Getting her bearings, she took a deep breath through her mouth.

She was not risking inhaling his sweet, roasted-cinnamon scent on her frayed senses.

“You wanted to talk,” she reminded him as she tried not to get lost in the bizarre colors of his turquoise-opal eyes.

He leaned on his forearms, but thankfully, he gazed at the smooth, stone floor between his feet, his broad shoulders hunched as if a weight pressed on them.

She breathed easier.

“What do you understand about my thunder...people?” He glanced up at her.

Her chest tightened, and her heart pounded. She took another mouth breath. “Well. I’ve only seen two of you so far, but they’re massive unless you and your brother are exceptions. Maybe seven feet, if not taller.”

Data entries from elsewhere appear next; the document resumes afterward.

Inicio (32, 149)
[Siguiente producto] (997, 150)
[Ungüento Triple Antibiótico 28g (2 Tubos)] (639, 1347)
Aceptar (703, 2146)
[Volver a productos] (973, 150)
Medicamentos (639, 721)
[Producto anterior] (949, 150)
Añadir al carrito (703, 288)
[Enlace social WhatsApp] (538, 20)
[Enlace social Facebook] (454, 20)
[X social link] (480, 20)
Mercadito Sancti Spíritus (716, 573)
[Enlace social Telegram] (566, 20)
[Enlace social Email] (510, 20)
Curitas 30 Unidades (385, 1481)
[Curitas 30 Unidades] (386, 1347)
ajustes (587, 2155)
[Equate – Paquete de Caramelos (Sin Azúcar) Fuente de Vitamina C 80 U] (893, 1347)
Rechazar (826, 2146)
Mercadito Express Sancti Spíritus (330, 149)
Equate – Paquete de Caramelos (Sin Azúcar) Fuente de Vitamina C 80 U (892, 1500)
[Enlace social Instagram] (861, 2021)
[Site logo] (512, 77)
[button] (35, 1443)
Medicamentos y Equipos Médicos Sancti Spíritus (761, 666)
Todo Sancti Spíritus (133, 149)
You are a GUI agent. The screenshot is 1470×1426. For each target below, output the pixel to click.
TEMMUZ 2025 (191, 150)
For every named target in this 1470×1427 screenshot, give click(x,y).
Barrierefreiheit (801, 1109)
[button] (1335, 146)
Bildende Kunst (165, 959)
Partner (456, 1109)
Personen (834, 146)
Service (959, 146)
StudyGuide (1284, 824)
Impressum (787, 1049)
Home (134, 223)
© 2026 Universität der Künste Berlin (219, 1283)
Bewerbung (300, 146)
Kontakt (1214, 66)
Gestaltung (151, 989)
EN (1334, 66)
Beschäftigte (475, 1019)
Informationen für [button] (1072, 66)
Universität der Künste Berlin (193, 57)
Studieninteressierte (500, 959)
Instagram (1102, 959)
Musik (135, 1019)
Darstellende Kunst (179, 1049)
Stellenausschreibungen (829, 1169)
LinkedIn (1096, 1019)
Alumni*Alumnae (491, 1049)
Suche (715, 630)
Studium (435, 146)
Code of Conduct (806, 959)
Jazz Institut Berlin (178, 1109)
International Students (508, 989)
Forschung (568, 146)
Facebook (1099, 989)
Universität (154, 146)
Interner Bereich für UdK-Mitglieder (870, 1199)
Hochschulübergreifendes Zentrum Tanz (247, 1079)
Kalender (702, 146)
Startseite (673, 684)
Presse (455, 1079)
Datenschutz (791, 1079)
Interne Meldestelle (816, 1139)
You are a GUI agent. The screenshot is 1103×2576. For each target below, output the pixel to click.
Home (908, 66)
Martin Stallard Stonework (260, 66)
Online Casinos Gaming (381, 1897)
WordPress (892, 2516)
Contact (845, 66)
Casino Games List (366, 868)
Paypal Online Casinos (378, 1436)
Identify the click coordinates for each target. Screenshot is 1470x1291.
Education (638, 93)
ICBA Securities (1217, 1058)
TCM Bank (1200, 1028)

“And?” His body was still as he watched her.

She thought about the things she’d seen since meeting this man. “You move fast, way too silent for your bulk and size. You should be lumbering instead of the smooth, powerful gait you have.”

What she didn’t say was that the way the man’s back seemed to roll at the lower part of his spine, causing his shoulders to tip in a fluid motion, was both mesmerizing and nipple tightening.

Aodh’s gaze flashed sapphire rather than red.

But she didn’t think he could somehow read her thoughts. She rushed on, “Your people must be illusionists or magicians—David Blaine scholars—the way you made smoke appear in the room and started the fire.”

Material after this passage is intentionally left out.